DOCUMENT TEXT –
Users can now manage their freshness thresholds - whether automatic or manual - all from Assets > Freshness. To see this drawer, click View Details on the Freshness widget in Assets. User can then click Edit and choose between:

  • Automatic: ML will determine the threshold, and the user can choose between High/Med/Low sensitivity.
  • Explicit: User will determine the threshold
  • Disable: Freshness monitoring will be turned off for the table.

Freshness thresholds set through Assets > Freshness will follow the notification routing and grouping logic of out-of-the-box freshness monitors, regardless of whether “Automatic” or “Explicit” thresholds are selected.

These changes are geared to give users one place to manage the freshness thresholds for a table, instead of being fragmented across different experiences for out-of-the-box freshness and Freshness Rules.

We will continue investing in easy and scalable ways to deploy manual thresholds. But we don’t think that the old experience for Freshness Rules is the right path. As a result, we’re removing the ability to create the old-style Freshness Rules through the UI. Existing Freshness Rules will continue to function, and users can continue to create them through Monitors as Code. More details to come.

To learn more, see our documentation for Freshness monitoring.

We’re refreshing charts across the app so they all have 1) a clearly defined metric, 2) a clear threshold, 3) a legend, 4) properly scaled and labeled axis, 5) clearly marked anomalies.

New volume charts show just that – clear metrics (toggle between row count, or change in row count), clear thresholds, an interactive legend, better axis scaling, and clear anomalies. This improves usability and interpretability, so that understanding an anomaly is simple.

In October 2023, a new notifications framework was released, called Notifications 2.0. By February 5, over 99% of customers have been fully migrated to this new framework.

As a result, Notifications 2.0 is now renamed just Notifications. The few customers still on the legacy framework see the tab Notifications (legacy) until it is fully deprecated.

TRY IT – Write out the part of the release notes that begins at "These changes are" and ends after "details to come.", copied word for word. The records have no connection to the release notes.

MATERIAL SHOWN –
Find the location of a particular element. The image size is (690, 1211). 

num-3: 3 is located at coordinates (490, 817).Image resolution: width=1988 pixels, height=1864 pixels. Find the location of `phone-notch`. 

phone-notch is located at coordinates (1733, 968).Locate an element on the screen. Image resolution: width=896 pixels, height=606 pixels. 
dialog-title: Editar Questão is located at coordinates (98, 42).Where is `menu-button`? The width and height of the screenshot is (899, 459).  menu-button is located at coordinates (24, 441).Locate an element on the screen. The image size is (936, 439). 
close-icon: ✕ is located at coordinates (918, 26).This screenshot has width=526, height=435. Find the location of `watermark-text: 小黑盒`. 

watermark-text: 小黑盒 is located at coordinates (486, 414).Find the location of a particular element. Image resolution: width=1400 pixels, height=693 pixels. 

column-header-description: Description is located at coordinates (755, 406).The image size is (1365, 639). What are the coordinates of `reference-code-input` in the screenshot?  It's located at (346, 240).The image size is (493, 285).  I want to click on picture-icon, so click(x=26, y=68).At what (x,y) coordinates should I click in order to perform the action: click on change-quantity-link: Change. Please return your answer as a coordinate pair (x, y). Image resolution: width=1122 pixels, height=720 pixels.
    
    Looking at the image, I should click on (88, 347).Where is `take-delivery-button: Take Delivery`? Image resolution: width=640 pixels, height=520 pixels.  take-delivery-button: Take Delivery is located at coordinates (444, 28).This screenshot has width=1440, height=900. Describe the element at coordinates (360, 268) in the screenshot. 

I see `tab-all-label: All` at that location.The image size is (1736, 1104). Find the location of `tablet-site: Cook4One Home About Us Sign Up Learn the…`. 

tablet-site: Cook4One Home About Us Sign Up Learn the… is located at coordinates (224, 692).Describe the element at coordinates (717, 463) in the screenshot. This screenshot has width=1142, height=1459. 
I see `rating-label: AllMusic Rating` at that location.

FINISHED TASK –
These changes are geared to give users one place to manage the freshness thresholds for a table, instead of being fragmented across different experiences for out-of-the-box freshness and Freshness Rules.

We will continue investing in easy and scalable ways to deploy manual thresholds. But we don’t think that the old experience for Freshness Rules is the right path. As a result, we’re removing the ability to create the old-style Freshness Rules through the UI. Existing Freshness Rules will continue to function, and users can continue to create them through Monitors as Code. More details to come.